Isso contrasta com o nível de qualificação dessas mulheres. De acordo com a Escola Nacional de Administração Pública (Enap), mulheres brancas e negras têm escolaridade mais elevada do que homens em recortes raciais equivalentes. Entre os servidores com doutorado, por exemplo, 40% são mulheres brancas (contra 32% de homens brancos) e 15% são mulheres negras (contra 12% de homens negros).
Diversidade importa — e impacta resultados
A diversidade no serviço público não é apenas uma questão de justiça social.

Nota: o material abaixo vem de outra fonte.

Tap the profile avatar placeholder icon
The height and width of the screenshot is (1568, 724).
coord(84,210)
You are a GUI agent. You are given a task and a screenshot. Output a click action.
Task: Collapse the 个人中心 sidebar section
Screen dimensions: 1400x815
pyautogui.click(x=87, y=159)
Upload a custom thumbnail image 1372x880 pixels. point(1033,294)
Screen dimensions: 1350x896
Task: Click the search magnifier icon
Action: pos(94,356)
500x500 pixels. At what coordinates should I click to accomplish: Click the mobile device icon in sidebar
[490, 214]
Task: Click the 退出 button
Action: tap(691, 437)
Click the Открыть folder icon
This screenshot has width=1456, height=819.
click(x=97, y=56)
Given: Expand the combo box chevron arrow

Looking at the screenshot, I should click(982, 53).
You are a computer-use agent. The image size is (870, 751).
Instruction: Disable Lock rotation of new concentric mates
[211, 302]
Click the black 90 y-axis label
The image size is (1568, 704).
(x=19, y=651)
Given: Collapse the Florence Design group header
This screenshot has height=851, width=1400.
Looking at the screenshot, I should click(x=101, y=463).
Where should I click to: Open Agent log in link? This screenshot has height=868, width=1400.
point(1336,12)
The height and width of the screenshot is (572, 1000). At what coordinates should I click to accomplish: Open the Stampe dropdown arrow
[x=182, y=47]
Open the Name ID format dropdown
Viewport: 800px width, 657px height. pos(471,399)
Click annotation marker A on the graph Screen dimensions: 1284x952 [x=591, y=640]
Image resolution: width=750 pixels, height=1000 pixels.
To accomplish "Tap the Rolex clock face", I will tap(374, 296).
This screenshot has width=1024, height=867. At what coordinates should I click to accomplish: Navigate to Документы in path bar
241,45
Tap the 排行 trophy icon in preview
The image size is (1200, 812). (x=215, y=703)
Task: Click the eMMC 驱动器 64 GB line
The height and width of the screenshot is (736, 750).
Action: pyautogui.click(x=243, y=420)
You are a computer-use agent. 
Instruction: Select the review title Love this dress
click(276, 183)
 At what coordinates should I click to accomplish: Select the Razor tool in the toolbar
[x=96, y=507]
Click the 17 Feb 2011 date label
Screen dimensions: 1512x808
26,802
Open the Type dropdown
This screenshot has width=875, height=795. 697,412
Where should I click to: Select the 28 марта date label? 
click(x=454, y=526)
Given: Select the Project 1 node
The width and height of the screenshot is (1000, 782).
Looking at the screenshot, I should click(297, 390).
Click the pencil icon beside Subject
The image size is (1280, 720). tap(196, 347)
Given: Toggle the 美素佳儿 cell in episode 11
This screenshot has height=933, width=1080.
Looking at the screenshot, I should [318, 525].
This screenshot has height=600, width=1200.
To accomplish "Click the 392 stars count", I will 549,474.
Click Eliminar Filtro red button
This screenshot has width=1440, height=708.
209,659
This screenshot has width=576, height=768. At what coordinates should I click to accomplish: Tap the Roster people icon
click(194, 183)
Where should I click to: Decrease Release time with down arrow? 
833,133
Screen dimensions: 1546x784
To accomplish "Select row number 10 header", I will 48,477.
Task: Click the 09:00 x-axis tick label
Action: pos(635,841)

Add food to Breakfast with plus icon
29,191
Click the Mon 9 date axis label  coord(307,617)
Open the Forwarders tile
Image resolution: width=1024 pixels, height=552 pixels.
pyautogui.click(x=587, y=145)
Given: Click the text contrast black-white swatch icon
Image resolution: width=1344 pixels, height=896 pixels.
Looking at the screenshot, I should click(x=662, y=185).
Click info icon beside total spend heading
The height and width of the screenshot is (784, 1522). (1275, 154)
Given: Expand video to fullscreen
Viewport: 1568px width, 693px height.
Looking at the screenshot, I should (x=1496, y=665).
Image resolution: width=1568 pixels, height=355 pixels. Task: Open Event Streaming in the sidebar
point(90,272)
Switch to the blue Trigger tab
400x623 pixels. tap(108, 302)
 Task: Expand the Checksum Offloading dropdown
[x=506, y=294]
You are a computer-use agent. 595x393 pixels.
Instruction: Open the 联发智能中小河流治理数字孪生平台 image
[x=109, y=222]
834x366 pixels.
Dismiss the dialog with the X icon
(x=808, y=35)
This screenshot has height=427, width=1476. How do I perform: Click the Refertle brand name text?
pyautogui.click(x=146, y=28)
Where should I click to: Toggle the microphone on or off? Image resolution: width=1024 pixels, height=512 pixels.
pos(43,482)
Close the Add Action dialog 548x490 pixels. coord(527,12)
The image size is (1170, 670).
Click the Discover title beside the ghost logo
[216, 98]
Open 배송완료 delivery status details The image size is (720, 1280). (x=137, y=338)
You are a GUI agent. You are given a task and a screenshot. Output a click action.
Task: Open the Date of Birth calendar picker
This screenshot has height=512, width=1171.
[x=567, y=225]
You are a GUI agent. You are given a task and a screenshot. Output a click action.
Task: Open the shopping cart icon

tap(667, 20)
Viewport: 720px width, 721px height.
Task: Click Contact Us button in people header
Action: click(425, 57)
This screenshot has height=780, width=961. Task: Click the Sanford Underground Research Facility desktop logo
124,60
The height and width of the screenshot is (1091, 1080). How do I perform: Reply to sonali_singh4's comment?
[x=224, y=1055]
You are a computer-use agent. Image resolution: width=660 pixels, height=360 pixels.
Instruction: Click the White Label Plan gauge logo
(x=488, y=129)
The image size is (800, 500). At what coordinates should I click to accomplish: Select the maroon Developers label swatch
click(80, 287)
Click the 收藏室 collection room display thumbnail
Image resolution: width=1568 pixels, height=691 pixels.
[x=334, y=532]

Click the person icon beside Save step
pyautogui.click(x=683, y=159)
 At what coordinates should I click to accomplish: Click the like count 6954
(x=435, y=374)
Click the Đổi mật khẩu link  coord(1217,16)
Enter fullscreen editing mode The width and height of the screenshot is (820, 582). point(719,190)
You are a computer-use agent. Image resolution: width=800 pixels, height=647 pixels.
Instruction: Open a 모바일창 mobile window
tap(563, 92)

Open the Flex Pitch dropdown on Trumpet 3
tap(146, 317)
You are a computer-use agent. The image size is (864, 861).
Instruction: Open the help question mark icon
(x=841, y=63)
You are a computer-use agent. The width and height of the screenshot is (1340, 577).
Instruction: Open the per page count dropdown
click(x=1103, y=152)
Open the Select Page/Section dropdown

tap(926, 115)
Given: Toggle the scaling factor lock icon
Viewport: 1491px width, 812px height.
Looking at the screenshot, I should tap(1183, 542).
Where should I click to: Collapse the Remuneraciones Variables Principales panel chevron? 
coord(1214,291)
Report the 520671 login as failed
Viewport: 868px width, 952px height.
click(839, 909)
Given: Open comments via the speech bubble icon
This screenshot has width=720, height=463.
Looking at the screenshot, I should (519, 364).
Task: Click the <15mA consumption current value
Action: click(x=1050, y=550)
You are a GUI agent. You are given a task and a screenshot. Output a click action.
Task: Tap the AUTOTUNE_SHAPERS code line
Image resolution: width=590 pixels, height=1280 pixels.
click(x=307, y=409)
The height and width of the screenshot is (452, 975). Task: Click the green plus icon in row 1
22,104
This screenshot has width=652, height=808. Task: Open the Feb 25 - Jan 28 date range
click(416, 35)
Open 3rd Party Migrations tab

Ela é fundamental para garantir que as políticas públicas estejam alinhadas às necessidades da sociedade brasileira, formada majoritariamente por mulheres (51,5%) e pessoas negras (55,5%), segundo o Censo 2022.
Apesar de ainda serem minoria na força de trabalho do Executivo federal (41,6%), as mulheres vêm ganhando espaço. Nos últimos cinco anos, 53,6% das novas vagas foram ocupadas por elas. Mas a pergunta permanece: que tipo de ambiente essas mulheres estão encontrando ao ingressar no serviço público?
Barreiras invisíveis, mas persistentes
Estudos recentes revelam os obstáculos. Pesquisa da cientista política Michelle Fernandez (UnB), encomendada pelo Movimento Pessoas à Frente, apontou que 45,7% das servidoras entrevistadas identificam o desrespeito e o assédio moral como barreiras para a ascensão profissional. Além disso, 71,4% relataram dificuldades para conciliar o trabalho com as responsabilidades familiares e a maternidade.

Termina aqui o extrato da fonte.